Drinking alcohol heavily over years may prematurely age your arteries — increasing heart disease risk, according to a U.K. study.

Researchers found that men were more likely to be heavy drinkers and were at risk for accelerated rates of arterial stiffness that interferes with blood flow compared with moderate drinkers.

The findings support previous research on moderate alcohol consumption’s association with reduced risk for cardiovascular disease.

“It’s been suggested alcohol intake may increase high-density lipoprotein cholesterol levels — the good cholesterol — or decrease platelet stickiness,” said Darragh O’Neill, Ph.D., lead author of the study and an epidemiological researcher at University College London. “Conversely, heavier alcohol intake may activate certain enzymes that would lead to collagen accumulation, which could in turn exacerbate the rate of arterial stiffening.”

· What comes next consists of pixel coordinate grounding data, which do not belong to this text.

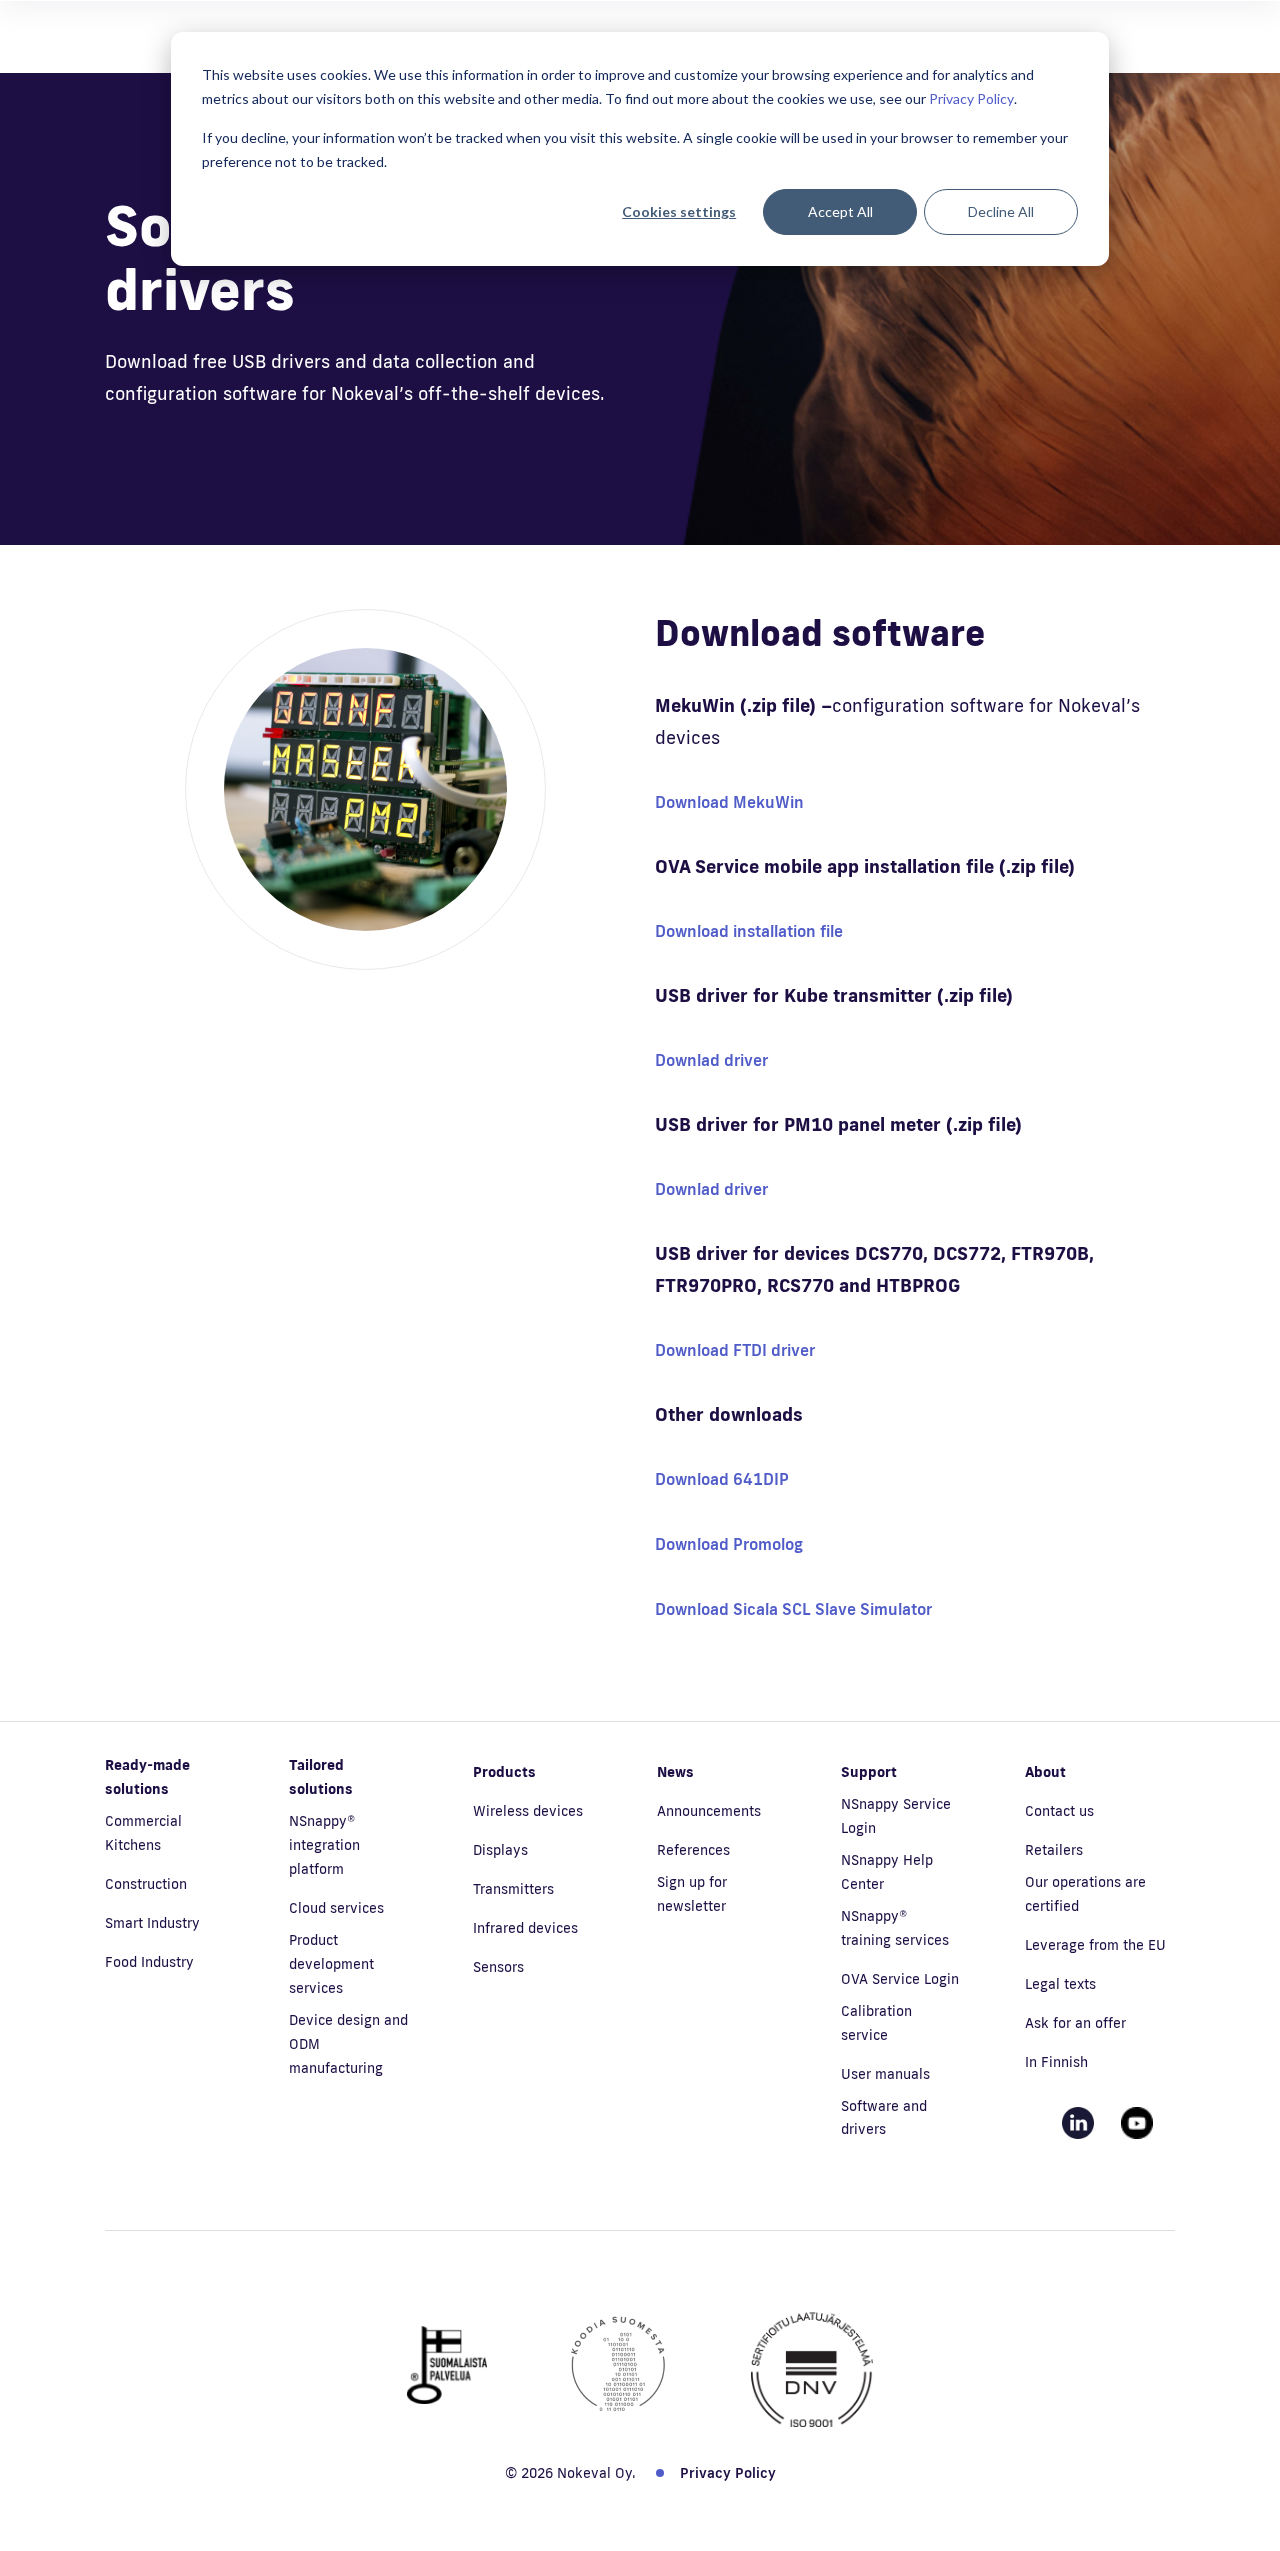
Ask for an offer (1075, 2023)
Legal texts (1060, 1984)
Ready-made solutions (147, 1777)
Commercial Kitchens (143, 1833)
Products (504, 1772)
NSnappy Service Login (896, 1816)
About (1045, 1772)
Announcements (709, 1811)
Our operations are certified (1085, 1894)
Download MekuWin (729, 802)
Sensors (498, 1967)
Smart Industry (152, 1923)
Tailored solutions (321, 1777)
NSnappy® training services (895, 1928)
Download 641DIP (722, 1479)
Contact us (1059, 1811)
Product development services (331, 1964)
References (693, 1850)
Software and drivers (884, 2118)
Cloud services (336, 1908)
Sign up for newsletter (692, 1894)
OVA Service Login (900, 1979)
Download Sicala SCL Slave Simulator (793, 1609)
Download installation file (749, 931)
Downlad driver (711, 1060)
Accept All (840, 211)
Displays (500, 1850)
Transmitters (513, 1889)
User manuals (885, 2074)
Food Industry (149, 1962)
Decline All (1001, 211)
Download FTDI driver (735, 1350)
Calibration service (876, 2023)
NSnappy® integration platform (324, 1845)
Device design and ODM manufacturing (348, 2044)
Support (869, 1772)
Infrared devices (525, 1928)
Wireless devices (528, 1811)
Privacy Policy (971, 98)
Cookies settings (679, 211)
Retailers (1054, 1850)
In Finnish (1056, 2062)
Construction (146, 1884)
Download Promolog (729, 1544)
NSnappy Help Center (887, 1872)
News (675, 1772)
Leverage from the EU (1095, 1945)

In the study, researchers measured alcohol intake periodically over 25 years and subsequently looked at how long-term intake patterns were associated with pulse wave velocity and its progression over a four- to five-year interval. Pulse wave velocity is pulse waves between the main arteries in the neck and thigh. The greater the velocity, the stiffer the artery.

At the initial alcohol assessment, participants were in their 30s to 50s, and none had a history of heart disease. Few of the participants were current smokers and 68 percent of men and 74 percent of women didn’t get the recommended amount of exercise. Among both men and women, one in 10 had Type 2 diabetes.

Consistent long-term heavy drinking was defined as more than 3.9 ounces of ethanol per week — or 14 U.K. units, where one unit is roughly equivalent to one serving of alcoholic spirit, half a pint of beer, or half a glass of wine. Consistent moderate drinking was 3.9 ounces or less of ethanol per week.

The American Heart Association defines moderate alcohol consumption as an average of one to two drinks per day for men and one drink per day for women. A drink is 12 ounces of beer, 4 ounces of wine, or 1.5 ounces of 80-proof spirits. Excessive alcohol consumption increases the risk for alcohol dependency, cardiovascular risk factors such as high blood pressure and obesity, stroke, certain types of cancer, suicide and accidents.

The study is published in the Journal of the American Heart Association.